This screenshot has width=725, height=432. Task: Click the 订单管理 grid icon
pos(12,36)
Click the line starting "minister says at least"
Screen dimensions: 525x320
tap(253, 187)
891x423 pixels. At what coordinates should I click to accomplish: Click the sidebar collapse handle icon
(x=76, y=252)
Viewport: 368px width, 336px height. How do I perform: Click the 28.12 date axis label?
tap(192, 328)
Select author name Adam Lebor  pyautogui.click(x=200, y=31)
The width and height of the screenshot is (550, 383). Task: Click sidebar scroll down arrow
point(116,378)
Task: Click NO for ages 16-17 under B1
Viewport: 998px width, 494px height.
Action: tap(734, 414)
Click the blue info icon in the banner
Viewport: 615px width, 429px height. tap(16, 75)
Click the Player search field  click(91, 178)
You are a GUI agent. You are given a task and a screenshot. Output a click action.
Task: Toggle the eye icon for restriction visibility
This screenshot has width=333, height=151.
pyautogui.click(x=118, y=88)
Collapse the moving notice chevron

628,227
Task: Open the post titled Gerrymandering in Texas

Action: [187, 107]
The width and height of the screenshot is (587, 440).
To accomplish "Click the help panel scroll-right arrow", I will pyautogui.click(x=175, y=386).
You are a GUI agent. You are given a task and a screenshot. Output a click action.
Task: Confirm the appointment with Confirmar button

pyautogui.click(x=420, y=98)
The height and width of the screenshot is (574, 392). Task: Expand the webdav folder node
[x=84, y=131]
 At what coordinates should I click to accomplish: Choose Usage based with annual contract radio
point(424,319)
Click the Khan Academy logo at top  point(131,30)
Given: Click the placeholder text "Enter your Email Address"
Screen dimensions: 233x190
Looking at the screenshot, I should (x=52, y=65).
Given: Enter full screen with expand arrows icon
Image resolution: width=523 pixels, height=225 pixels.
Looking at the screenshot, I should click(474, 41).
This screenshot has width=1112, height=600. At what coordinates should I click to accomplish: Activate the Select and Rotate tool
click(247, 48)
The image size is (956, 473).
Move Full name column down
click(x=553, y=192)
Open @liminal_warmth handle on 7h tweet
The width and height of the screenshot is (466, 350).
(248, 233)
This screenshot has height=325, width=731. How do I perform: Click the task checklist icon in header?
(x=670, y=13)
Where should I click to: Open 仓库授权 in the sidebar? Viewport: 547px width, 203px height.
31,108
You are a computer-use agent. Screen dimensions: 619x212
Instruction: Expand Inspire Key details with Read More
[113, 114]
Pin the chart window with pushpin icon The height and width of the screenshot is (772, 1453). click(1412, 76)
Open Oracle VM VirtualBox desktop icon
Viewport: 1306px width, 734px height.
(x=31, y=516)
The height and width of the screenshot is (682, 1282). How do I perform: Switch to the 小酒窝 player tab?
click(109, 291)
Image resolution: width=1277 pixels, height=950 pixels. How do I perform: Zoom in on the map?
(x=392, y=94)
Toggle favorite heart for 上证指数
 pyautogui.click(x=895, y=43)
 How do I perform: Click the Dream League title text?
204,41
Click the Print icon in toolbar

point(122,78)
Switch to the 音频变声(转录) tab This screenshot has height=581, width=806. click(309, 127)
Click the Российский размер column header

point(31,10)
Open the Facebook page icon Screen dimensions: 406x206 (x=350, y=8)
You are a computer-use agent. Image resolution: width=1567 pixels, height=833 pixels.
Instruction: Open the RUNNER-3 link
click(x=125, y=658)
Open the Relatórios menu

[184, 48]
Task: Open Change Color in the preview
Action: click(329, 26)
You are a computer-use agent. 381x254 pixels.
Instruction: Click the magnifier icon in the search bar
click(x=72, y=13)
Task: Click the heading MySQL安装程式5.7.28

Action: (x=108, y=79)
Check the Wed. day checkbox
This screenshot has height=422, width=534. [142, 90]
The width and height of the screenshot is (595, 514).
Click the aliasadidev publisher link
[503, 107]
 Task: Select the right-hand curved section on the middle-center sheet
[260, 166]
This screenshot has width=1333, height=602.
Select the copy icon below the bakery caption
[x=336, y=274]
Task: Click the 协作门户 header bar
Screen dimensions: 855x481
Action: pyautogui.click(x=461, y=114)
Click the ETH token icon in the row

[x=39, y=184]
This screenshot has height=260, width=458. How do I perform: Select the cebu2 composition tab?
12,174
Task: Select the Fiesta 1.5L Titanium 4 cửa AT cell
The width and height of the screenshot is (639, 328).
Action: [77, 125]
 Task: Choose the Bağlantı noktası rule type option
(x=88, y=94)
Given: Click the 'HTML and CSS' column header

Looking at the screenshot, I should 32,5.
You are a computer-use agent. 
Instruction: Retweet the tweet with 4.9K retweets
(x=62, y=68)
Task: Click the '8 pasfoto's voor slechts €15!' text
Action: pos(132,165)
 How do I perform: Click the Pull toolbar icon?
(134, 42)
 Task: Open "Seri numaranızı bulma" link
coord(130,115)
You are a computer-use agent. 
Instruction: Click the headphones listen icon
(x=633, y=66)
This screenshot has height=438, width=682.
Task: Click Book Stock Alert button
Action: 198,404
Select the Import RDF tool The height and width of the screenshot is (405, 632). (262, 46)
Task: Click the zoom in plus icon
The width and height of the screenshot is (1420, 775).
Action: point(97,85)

○ ○ ○ ○

:: THE TASK ::
Every line holding the word "agent" should be copied out of the material.

:: EXERCISE OUTPUT ::
You are a GUI agent. You are given a task and a screenshot. Output a click action.
You are a GUI agent. You are given a task and a screenshot. Output a click action.
You are a computer-use agent. Screen dimensions: 619x212
You are a computer-use agent. Image resolution: width=1567 pixels, height=833 pixels.
You are a computer-use agent. 381x254 pixels.
You are a computer-use agent. 
You are a computer-use agent. 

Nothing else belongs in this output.